Incentivizing Secure Software Development: The Role of Liability (Waiver) and Audit

Misaligned incentives in secure software development have long been the focus of research in the economics of security. Product liability, a powerful legal framework in other industries, has been largely ineffective for software products until recent times. However, the rapid regulatory responses to recent global cyberattacks by both the United States and the European Union, together with the (relative) success of the General Data Protection Regulation in defining both duty and standard of care for software vendors, may just enable regulators to use liability to re-align incentives for the benefit of the digital society. Specifically, the recently proposed United States National Cybersecurity Strategy shifts responsibility for cyber incidents back to software vendors.

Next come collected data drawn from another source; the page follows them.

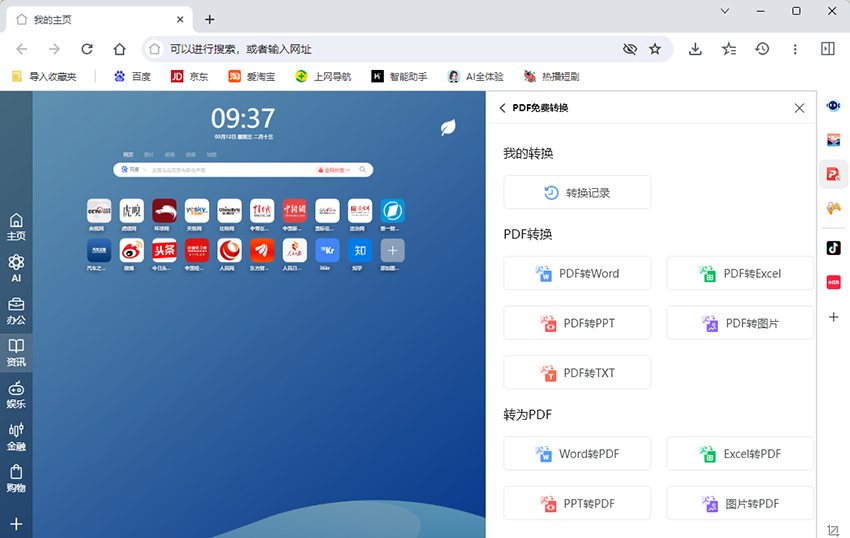Reload the current page

coord(87,49)
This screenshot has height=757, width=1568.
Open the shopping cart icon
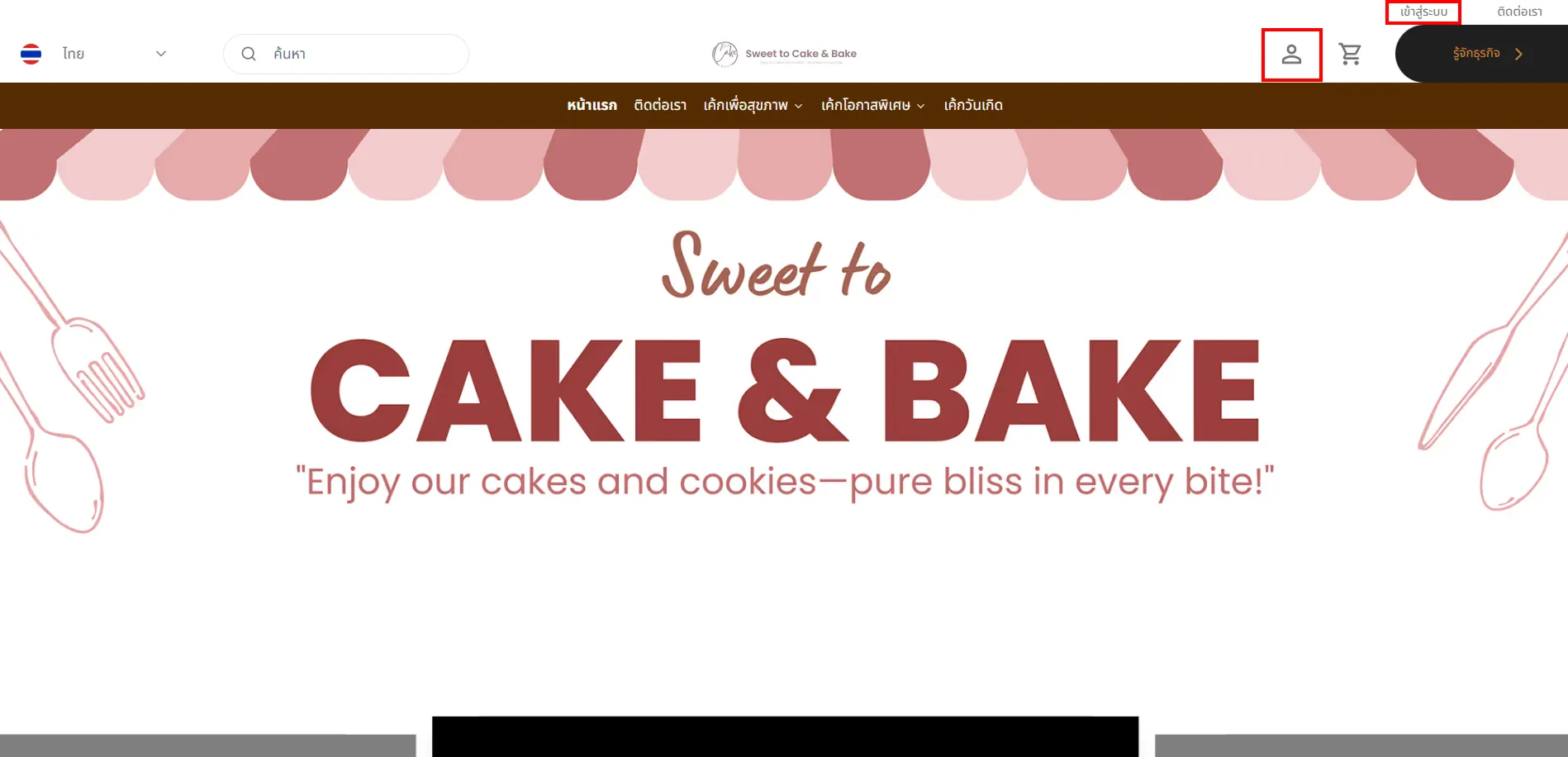(1350, 55)
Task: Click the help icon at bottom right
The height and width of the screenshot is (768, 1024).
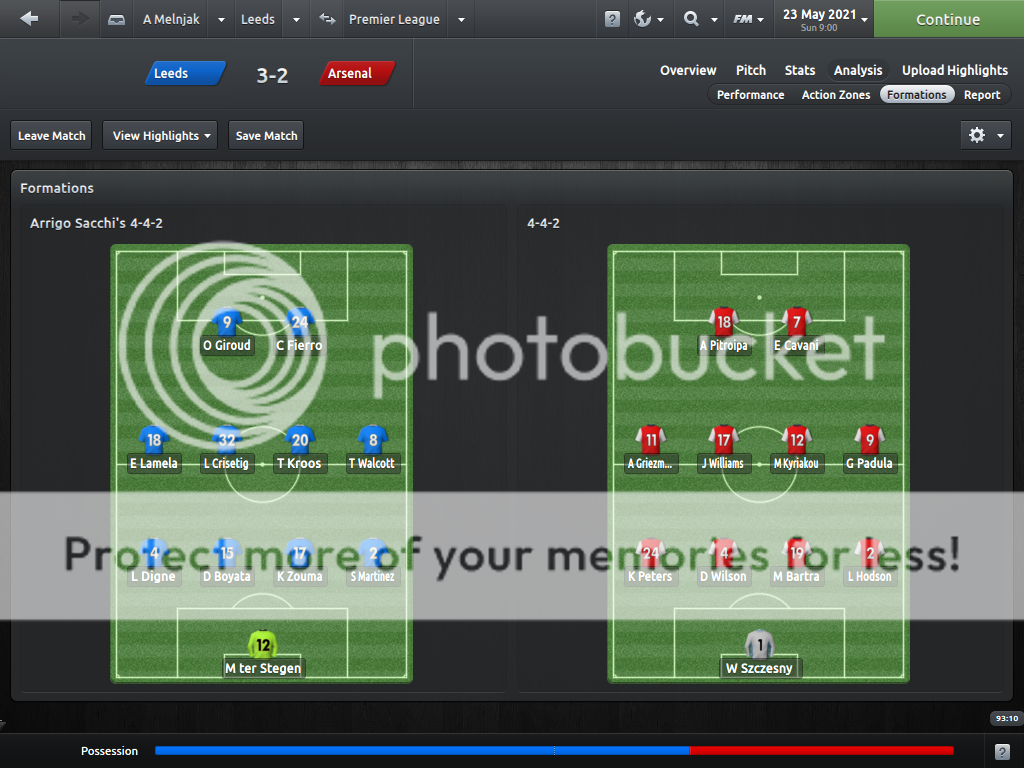Action: (x=1002, y=751)
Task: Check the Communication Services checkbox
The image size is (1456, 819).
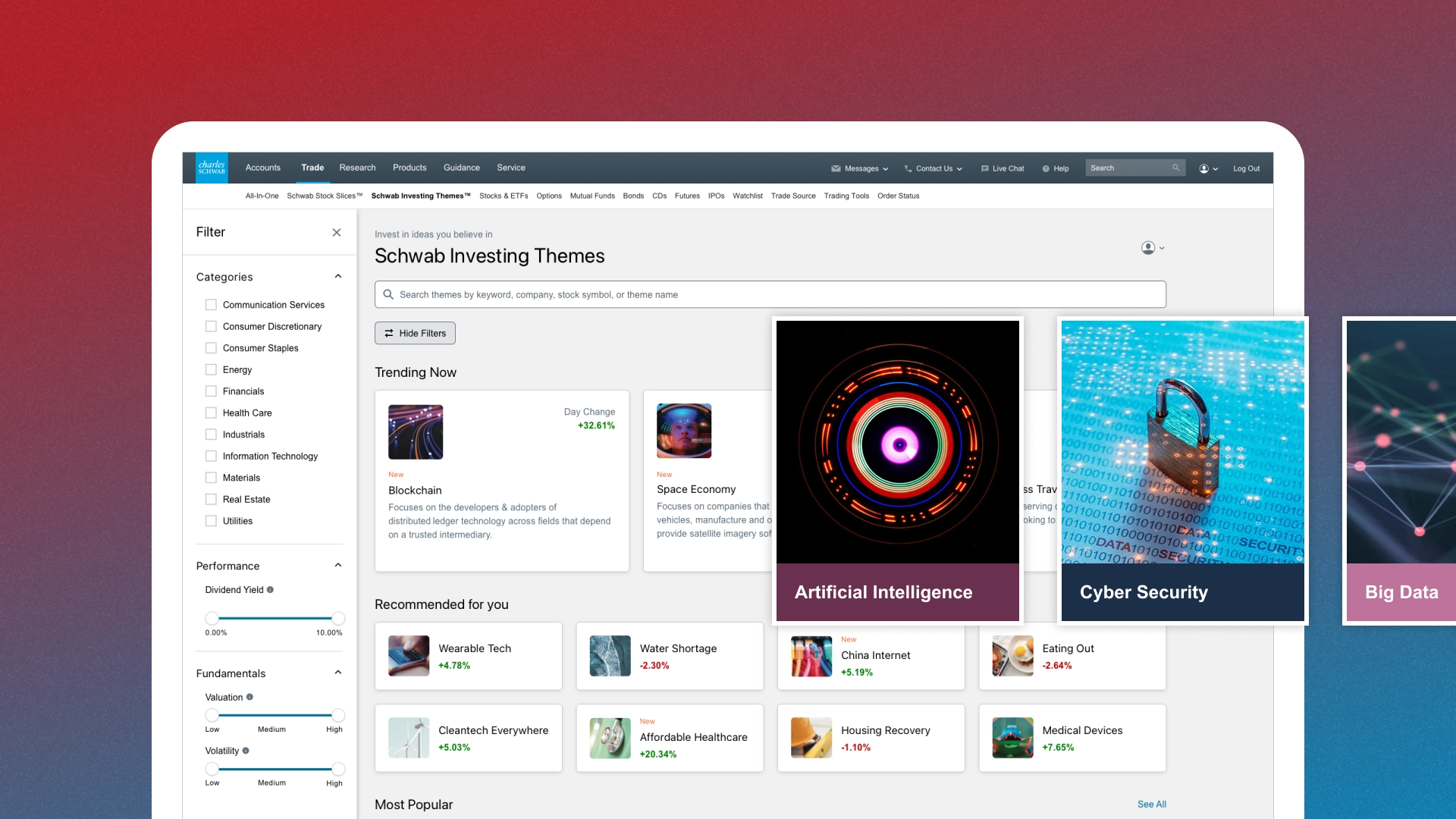Action: coord(211,305)
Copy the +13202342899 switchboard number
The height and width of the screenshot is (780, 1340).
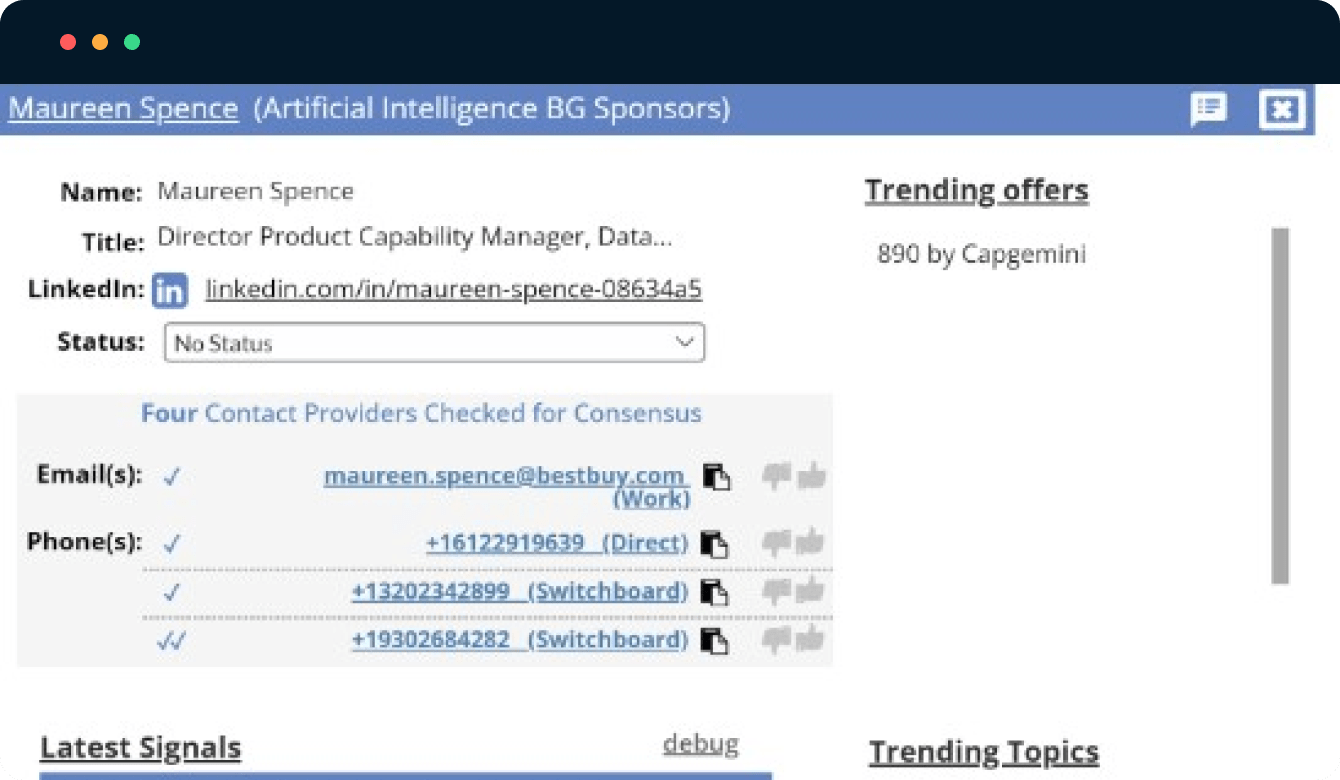713,593
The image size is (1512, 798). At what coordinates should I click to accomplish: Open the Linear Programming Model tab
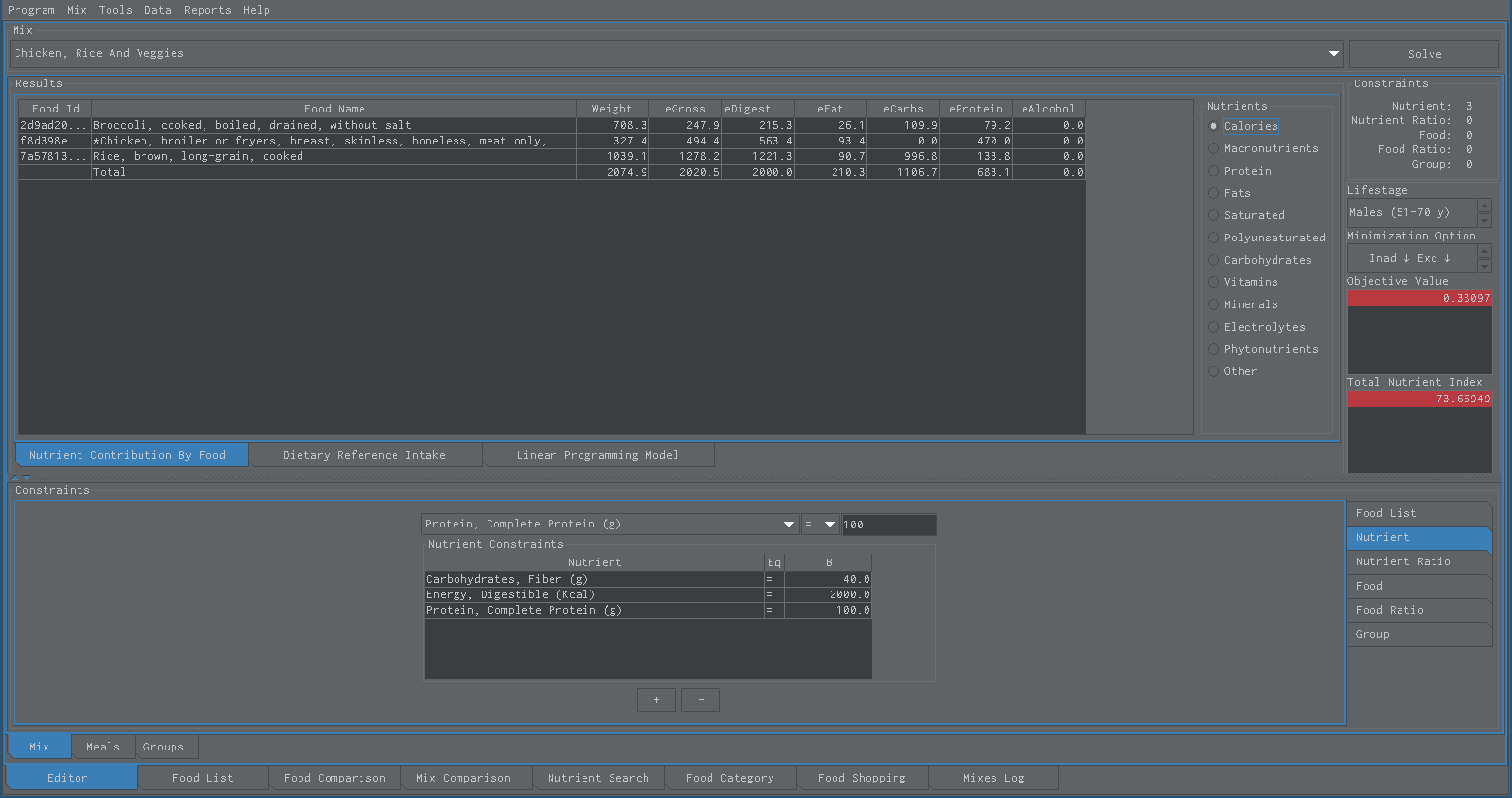(x=597, y=455)
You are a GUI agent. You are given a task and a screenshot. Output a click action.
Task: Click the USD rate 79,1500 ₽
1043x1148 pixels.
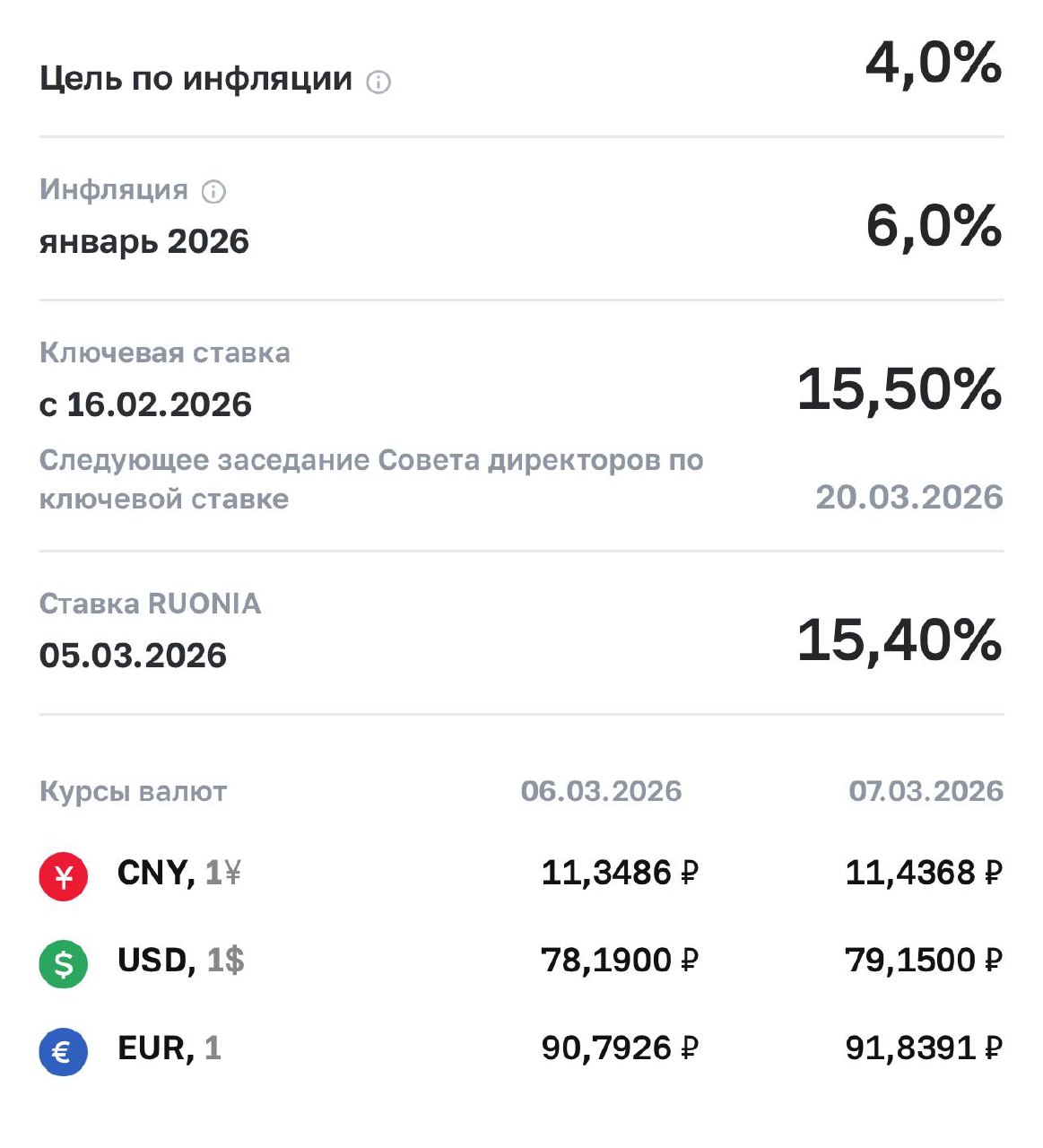(923, 961)
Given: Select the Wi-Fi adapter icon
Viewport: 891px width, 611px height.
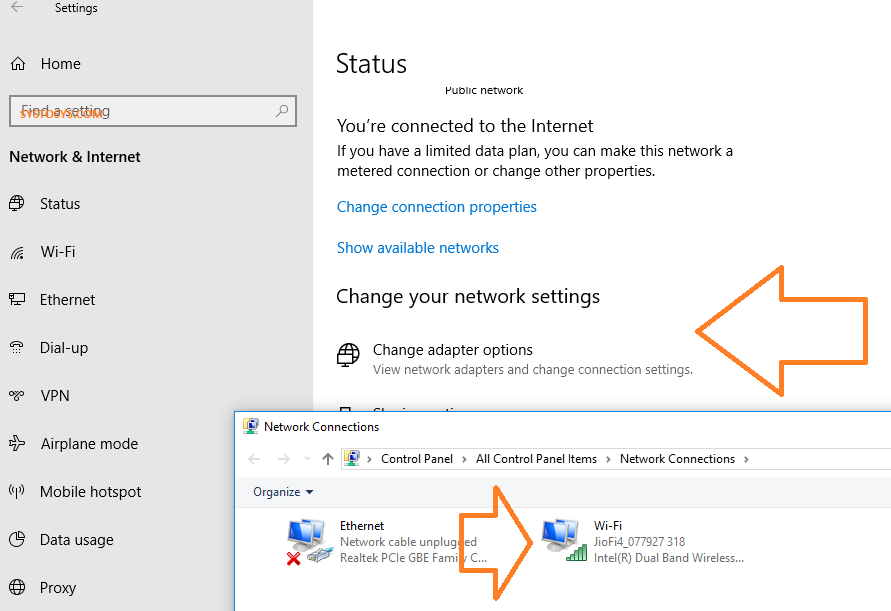Looking at the screenshot, I should click(564, 541).
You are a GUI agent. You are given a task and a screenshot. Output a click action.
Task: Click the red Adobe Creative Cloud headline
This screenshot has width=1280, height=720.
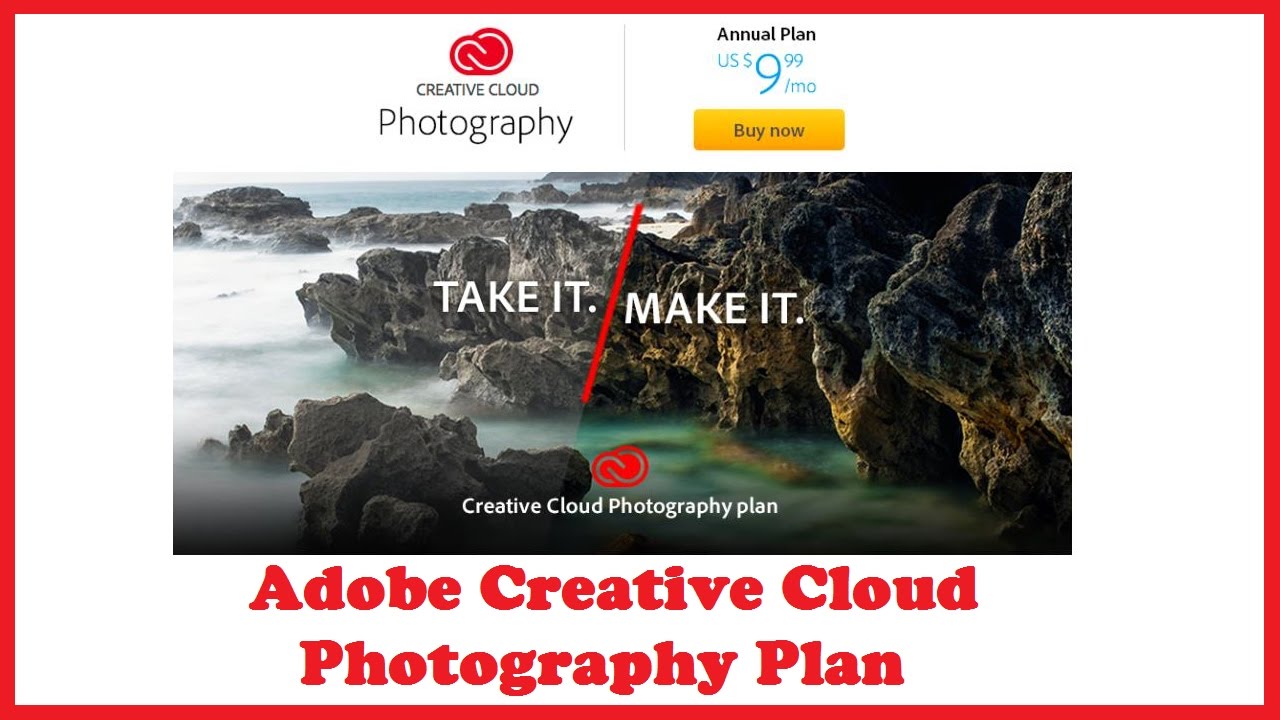613,590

In doing so, the strategy also puts forward the concept of the liability waiver: if a software company voluntarily undergoes and passes an IT security audit, its liability is waived. In this paper, we analyze this audit scenario from the aspect of the software vendor. We propose a mechanism where a software vendor should first undergo a repeated auditing process in each stage of which the vendor decides whether to quit early or stay with additional security investment. We show that the optimal strategy for an opt-in vendor is to never quit; and exert cumulative investments in either "one-and-done" or "incremental" manner. We relate the audit mechanism to a liability waiver insurance policy and revealed its effect on reshaping the vendor's risk perception. We also discuss influence of audit quality on the vendor's incentives and pinpoint that a desirable audit rule should be highly accurate and less strict.